◆ The task
In the entries below, print the lines from the one with "You are a GUI" up to and including the one with "Task: Click the lightning", word for word.

◆ Records for processing
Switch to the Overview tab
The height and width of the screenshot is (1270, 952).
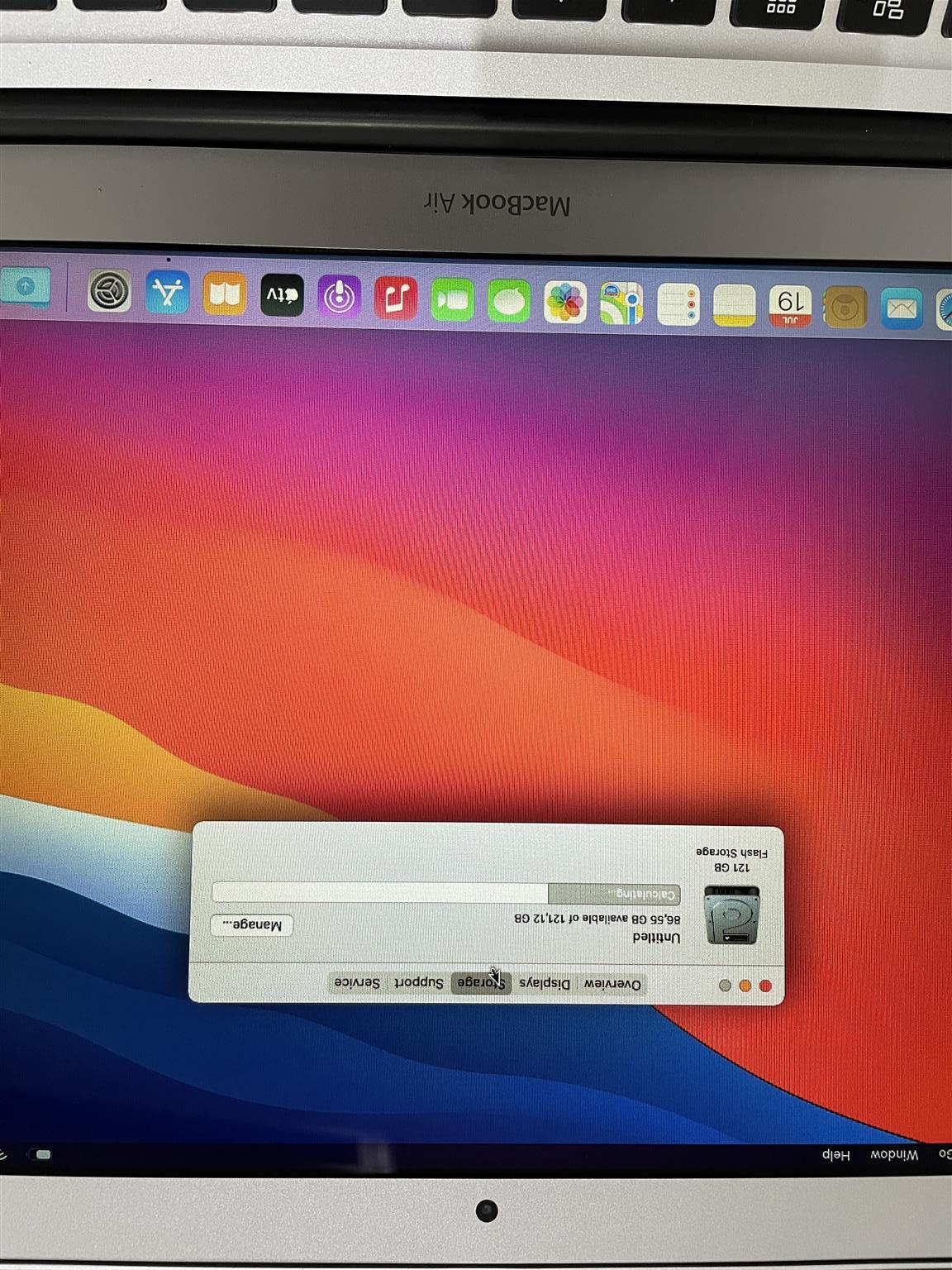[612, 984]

--

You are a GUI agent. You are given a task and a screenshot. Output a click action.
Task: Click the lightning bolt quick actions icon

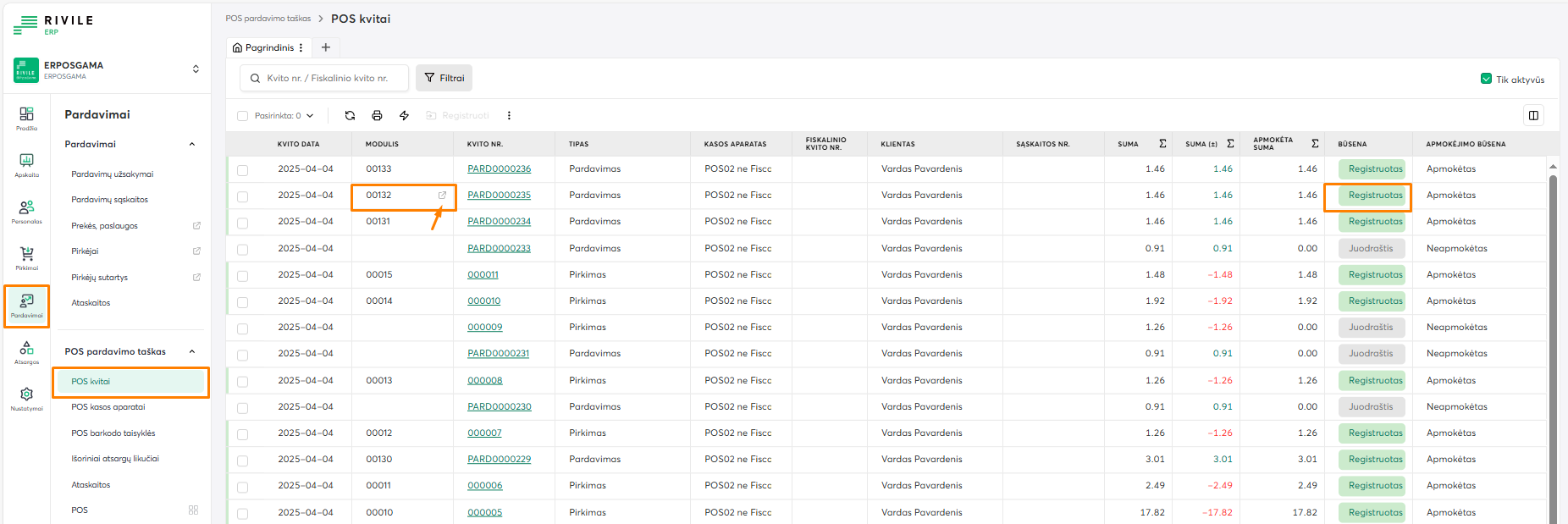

--

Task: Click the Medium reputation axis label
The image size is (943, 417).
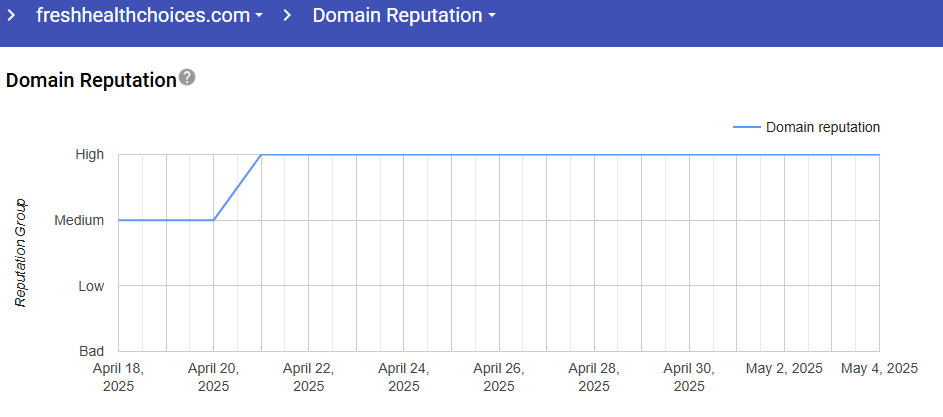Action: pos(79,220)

◆ Response to the task
You are a GUI agent. You are given a task and a screenshot. Output a click action.
Task: Click the lightning bolt quick actions icon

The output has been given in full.